In her final chapter, Harrington offers close observations of the interactions between the Harvard cardiologist Herbert Benson (and later the neuroscientist Richard Davidson of the University of Wisconsin) and the Dalai Lama and his Tibetan monks. She admits longing for scientific support for what is, in essence, an Orientalist conception, that the Other holds wisdom and therapeutic treasures beyond those imaginable to us in the West. Some of Harrington's wish is fulfilled in the biology of the placebo response. Recent studies show that belief, even in inert treatments, can have profound benefits in relieving pain, likely via release of endorphins and other mediators in the brain. But despite several decades of concerted research in the field of psychoneuroimmunology, to my scrutiny no robust effects of meditation or other relaxation techniques that could combat illnesses like cancer or AIDS have been identified.

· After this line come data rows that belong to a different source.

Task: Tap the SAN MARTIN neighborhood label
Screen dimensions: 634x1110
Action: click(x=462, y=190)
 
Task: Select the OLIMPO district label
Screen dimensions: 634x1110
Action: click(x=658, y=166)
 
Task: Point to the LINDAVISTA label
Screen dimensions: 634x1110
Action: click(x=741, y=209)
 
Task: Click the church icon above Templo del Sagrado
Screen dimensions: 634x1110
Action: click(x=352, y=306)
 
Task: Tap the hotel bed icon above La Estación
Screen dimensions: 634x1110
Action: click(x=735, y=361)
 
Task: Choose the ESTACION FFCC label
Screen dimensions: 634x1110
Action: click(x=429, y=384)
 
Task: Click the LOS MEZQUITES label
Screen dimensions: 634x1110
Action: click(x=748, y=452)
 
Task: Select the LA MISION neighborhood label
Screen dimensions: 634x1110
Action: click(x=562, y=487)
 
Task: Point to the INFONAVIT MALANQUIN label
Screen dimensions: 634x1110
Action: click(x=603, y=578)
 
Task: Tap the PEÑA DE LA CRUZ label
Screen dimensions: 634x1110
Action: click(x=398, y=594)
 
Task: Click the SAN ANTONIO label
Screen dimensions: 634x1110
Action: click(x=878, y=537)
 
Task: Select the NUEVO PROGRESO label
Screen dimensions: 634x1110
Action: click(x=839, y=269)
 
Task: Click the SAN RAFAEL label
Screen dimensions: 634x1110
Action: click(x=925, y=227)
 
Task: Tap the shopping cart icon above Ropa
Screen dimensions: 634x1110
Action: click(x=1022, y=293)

Harrington concludes with the questions that her students at Harvard regularly ask: Which mind-body narratives are true? Are all the stories we tell ourselves about illness equally valuable? Harrington has already answered these queries in part in the voice of the woman with breast cancer in the Stanford study. Yet, she has still been haunted over the years by unusual events, like the case of a man whose tumors seemed to melt like snowballs on a hot stove in response to a worthlesss cancer treatment that he nonetheless believed in. The physicist Freeman Dyson once noted that, to a scientist, an event like the spontaneous remission of a tumor is viewed as occurring at the asymptote of probability, one in several million, but through the eyes of a believer it becomes not mathematics but a miracle. Harrington shows us that, whatever science reveals about the cause and course of disease, we will continue to tell ourselves stories, and try to use our own metaphors to find meaning in randomness.